The importance of remembering the big things
This evening was a reminder, as so many are, of the things I often forget. I need constant reminders sometimes. Why? Because I get stuck in the details.
For the last few weeks I have been going through all of the motions. They are good motions. They are all the little things that keep me on track. They are all the meetings I need to go to. They are all the people I get to meet with. They are all of the day to day tasks. They are all important, but not as important as I made them.
Sometimes I need a reminder of why I do the things I do. I need to know why it is that I am working so hard and when I sometimes feel like we are not making the difference we could be making. I need to know why I am doing all of the little things. I need to know why I’m trying so hard. I need something bigger than me.
Tonight was that reminder.
Some nights, something is just different, and you can never tell it is one of those nights until the difference hits. The night begins as mundane. It begins as ordinary. It begins without excitement and radiance. It just begins.
Then something magical happens. I remember. The remembering may come on slow, but it begins. I begin by remembering one of the dreams I had years ago, and then the flood begins.
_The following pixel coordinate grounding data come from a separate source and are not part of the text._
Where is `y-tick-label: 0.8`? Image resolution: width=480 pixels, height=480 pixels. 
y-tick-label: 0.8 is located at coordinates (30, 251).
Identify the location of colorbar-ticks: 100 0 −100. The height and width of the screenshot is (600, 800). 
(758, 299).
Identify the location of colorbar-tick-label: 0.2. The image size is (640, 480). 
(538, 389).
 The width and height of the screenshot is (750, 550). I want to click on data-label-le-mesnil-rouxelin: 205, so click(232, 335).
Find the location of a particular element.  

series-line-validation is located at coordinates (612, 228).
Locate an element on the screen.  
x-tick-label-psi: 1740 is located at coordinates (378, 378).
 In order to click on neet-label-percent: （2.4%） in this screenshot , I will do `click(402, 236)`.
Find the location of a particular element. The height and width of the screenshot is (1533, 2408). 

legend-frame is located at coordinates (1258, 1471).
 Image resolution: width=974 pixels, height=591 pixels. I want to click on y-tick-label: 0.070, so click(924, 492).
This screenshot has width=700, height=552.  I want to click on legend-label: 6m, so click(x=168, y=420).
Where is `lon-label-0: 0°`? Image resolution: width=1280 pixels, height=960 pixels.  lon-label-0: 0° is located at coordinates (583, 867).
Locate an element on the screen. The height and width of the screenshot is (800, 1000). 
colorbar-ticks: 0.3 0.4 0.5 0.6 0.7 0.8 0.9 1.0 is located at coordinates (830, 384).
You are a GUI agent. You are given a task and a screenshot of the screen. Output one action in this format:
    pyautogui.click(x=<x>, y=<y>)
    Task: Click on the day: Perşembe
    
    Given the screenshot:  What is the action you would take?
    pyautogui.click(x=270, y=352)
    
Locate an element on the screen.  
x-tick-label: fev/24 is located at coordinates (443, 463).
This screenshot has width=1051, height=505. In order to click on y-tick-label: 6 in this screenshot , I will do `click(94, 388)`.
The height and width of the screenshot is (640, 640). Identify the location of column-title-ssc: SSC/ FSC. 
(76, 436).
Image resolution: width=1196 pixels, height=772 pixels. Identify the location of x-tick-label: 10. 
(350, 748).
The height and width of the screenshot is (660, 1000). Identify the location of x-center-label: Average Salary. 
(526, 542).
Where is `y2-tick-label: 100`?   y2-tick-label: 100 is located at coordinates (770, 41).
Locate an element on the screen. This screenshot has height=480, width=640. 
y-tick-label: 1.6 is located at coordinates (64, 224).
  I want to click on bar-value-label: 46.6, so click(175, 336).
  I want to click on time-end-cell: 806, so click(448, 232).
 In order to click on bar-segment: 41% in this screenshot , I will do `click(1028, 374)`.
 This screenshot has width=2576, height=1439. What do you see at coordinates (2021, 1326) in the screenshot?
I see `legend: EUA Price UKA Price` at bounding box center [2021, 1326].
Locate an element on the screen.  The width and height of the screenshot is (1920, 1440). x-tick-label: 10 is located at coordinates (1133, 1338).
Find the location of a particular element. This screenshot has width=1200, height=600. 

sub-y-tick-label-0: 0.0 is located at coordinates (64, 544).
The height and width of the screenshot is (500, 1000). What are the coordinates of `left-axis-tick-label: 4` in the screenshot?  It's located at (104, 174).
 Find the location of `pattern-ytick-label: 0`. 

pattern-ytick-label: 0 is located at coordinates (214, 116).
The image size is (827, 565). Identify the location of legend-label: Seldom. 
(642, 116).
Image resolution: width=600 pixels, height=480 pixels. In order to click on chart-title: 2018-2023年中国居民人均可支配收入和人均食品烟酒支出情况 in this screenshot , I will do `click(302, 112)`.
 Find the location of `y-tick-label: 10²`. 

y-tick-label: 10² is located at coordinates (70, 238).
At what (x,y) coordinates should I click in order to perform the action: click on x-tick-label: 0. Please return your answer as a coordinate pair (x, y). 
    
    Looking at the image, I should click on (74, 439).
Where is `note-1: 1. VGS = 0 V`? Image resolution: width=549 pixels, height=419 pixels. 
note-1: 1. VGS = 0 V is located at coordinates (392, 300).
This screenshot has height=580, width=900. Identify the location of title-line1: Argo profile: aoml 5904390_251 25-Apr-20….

I remember the things that have happened in my life. I remember the joy of seeing my amazing wife when she gets home. I remember the hope that God has worked in my life. I remember the abundant life we are called to live here and now. I remember that I am loved and cherished. I remember that I was made for amazing things. I remember what I have been through and who my advocates have been. I catch a glimpse of all the things which seem to run away from my mind, and they envelope me like an avalanche.
Tonight was one of those nights. Tonight I remember.
But there is only one problem with nights like tonight. They do not come every night. They do not come every other night. Often, they only come when I have forgotten many of the things I treasure most. These reminders come when I cannot remember the fabric of their truth. They come when I have come unraveled.
But they come.
One of the most powerful reasons that My Quiet Cave exists is because we have been changed. We have come to understand that our lives deeply matter. We have come to know that we are precious. We have come to understand that all of the junk that we have gone through was not for nothing. As painful as it was, all of it had purpose. It was because there was something bigger at work.
Sometimes I need a reminder. I need to remember that my life matters. I need to remember that we are not doing this because we are delusional. I need to know remember that my scars are real and the wounds have been healed. I need to remember that I have been transformed, and that others can be transformed too.
Luckily, tonight was one of those nights. Maybe this can be a reminder to help you remember too.